The present invention relates to a method for incineration of combustible waste that provides heat utilized in the manufacture of cement clinker where cement raw meal is preheated and calcined in a preheater system with a calciner, burned into clinker in a kiln and cooled in a subsequent clinker cooler. More specifically the invention involves the method of using two separate combustion chambers in series for maximizing the firing of alternative waste fuels, and for simultaneously firing a variety of waste fuels in a cement manufacturing process. The invention also relates to an apparatus for carrying out the method.
Examples of combustible waste suitable for firing in the present invention include whole and shredded tires, furniture, carpets, wood refuse, garden waste, kitchen and other household waste, paper sludge, paper, biomass, petcoke, anthracite, sewage sludge, liquid waste, bleaching earth, car parts, plastic, plastic bales and hazardous medical waste.
From EP-1200778, the contents of which are hereby incorporated by reference, is known a method as well as an apparatus for burning waste, i.e. alternative fuels, in a separate compartment in conjunction with a cement manufacturing plant subject to simultaneous supply of hot air coming preferably from the clinker cooler. The compartment is characterized by having a supporting surface for the waste and furthermore during incineration the waste is transported through the compartment to its outlet in a circular path. The compartment is particularly adaptable to incinerating a wide variety of waste as the retention time allotted to a particular waste material may be simply varied by changing the rotation rate of the waste. It is most suitably utilized for incinerating waste materials that require a relatively long material retention time, i.e. from at least about 5 minutes to about an hour or more, such as, for example, automobile tires, large wood waste, such as large pieces of telephone poles, municipal/household waste and automobile fluff.
In practice, this method and apparatus have proven to be particularly suitable for the incineration of larger waste, providing a significant heat contribution which has improved the total operating economics of the plant. However, the compartment characterized above is not necessarily adaptable for combusting different types of waste simultaneously, each of which may require varying amounts of material retention time.
Alternatively, it is known to utilize down draft combustion (also known at times as precalcining) chambers in cement operations to reduce fuel costs by burning alternative fuels. These combustion chambers are known for having utility for incinerating waste materials, such as liquid waste fuels and finely divided waste fuels that need only a relatively short retention time, i.e. from about 1 to about 10 seconds, such as liquid wastes and finely divided coal and petcoke. These combustion chambers, employed upstream from a calciner, pose problems if there is incomplete combustion, which can happen for example if they are used to combust larger sized waste fuels or a single alternative fuel source that has varying sized particles (for instance, shredded tires having widely varying sized particles) in that there will be a fall out of larger unburned particles into the kiln inlet.
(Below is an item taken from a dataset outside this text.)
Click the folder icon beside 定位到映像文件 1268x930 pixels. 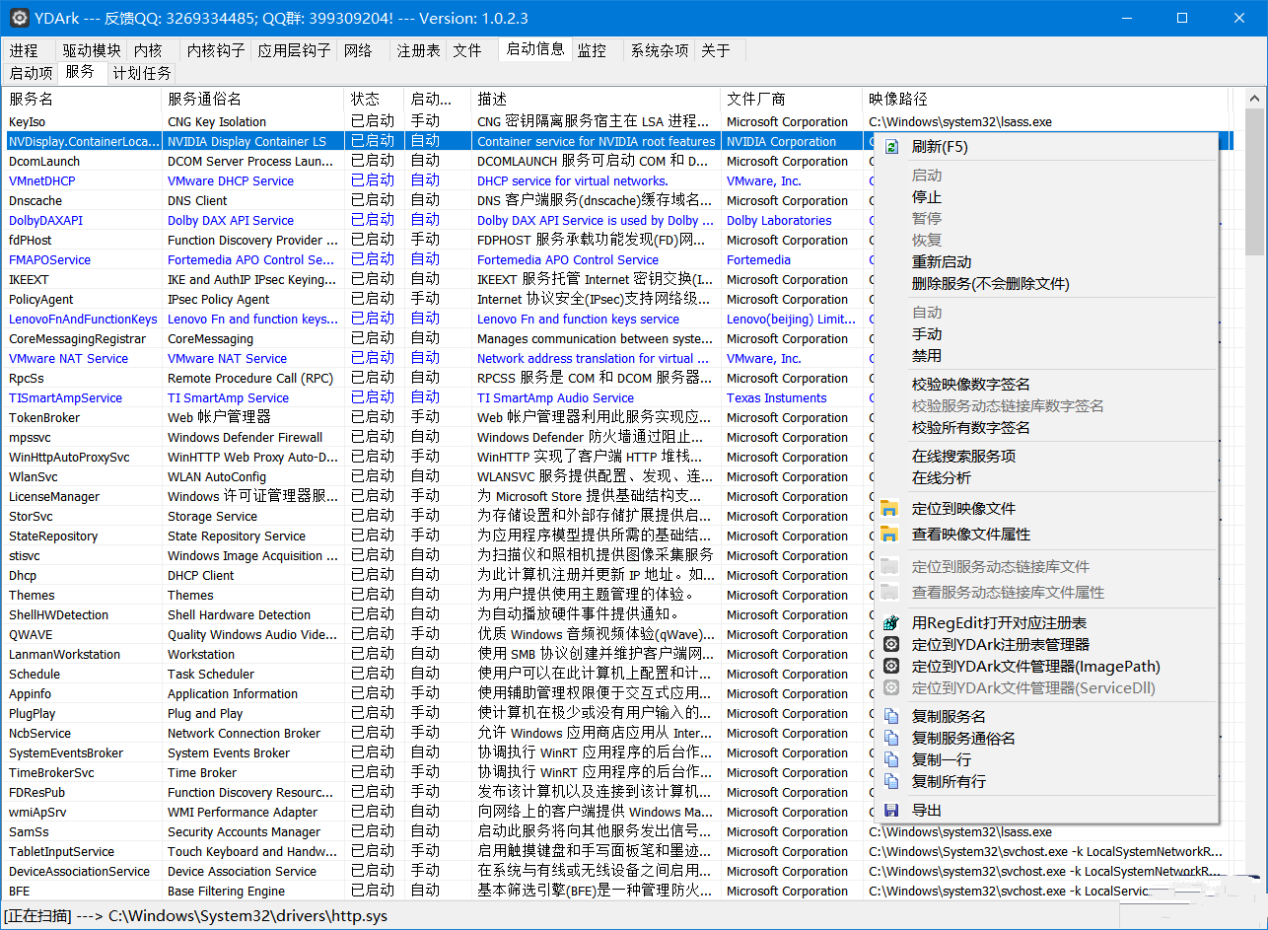point(890,509)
Such particles when burned at the kiln inlet will promote reduction conditions in the kiln which will negatively affect kiln performance in a cement making operation.
The present invention overcomes such disadvantages inherent in combustion chambers utilized in a cement making operation while providing the practitioner of the invention the option of simultaneously firing a variety of waste fuels or a waste fuel having varying particle sizes.